Автор «Западного канона» — блестящий полемист. Со всем, что он пишет, прямо или косвенно, против мультикультуралистской свирепости, или вульгарной социологичности, или облегченного подхода массовой культуры, хочется соглашаться. Но я давно заметил, что по-настоящему оценку человеку и концепции дает не негативная, а позитивная программа. Критика проще апологетики: она всем нравится. Припоминаю интервью в «Литературке», где разносилась вдребезги вся современная русская словесность начиная с Бродского и Солженицына — ярко и даже убедительно, но в конце было сказано, что очень хорош один бруклинский прозаик (он не виноват, так что от забывших фамилию скроем).
Понимая, что 850 авторов никому не под силу, Блум предлагает сокращенную позитивную программу из 26 писателей, каждому из которых посвящена отдельная глава. Перечислим.
Данте, Чосер, Шекспир, Сервантес, Монтень, Мольер, Мильтон, Джонсон, Гёте, Вордсворт, Остин, Уитмен, Дикинсон, Диккенс, Джордж Элиот, Толстой, Ибсен, Фрейд, Пруст, Джойс, Вирджиния Вулф, Кафка, Борхес, Неруда, Пессоа, Беккет.
================================
Упражнения.
- a) Перепишите из отрывка о «Западном каноне» всё, начиная со слов «Понимая, что 850» и вплоть до слов «отдельная глава. Перечислим.».
- b) Ответьте по отрывку о «Западном каноне» на вопросы:
(i) В какой газете было опубликовано интервью, о котором вспоминает автор?
(ii) С каких писателей начиналась современная русская словесность, которую разносили в том интервью?
(iii) Из скольких писателей состоит сокращенная позитивная программа Блума?
- c) Определите, соответствуют ли отрывку о «Западном каноне» следующие утверждения. Ответ подтвердите точной цитатой.
(i) Автор считает, что по-настоящему оценку концепции дает негативная программа.
(ii) У Блума каждому писателю сокращенной программы посвящена отдельная глава.
(iii) По мнению автора, апологетика проще критики.

Исходные данные.
================================
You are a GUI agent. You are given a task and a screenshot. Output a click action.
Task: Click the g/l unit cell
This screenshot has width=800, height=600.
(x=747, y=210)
================================
Ответы по заданиям.
- a)
Понимая, что 850 авторов никому не под силу, Блум предлагает сокращенную позитивную программу из 26 писателей, каждому из которых посвящена отдельная глава. Перечислим.

- b)
(i) В «Литературке».
(ii) С Бродского и Солженицына.
(iii) Из 26 писателей.

- c)
(i) Нет: «по-настоящему оценку человеку и концепции дает не негативная, а позитивная программа».
(ii) Да: «каждому из которых посвящена отдельная глава».
(iii) Нет: «Критика проще апологетики».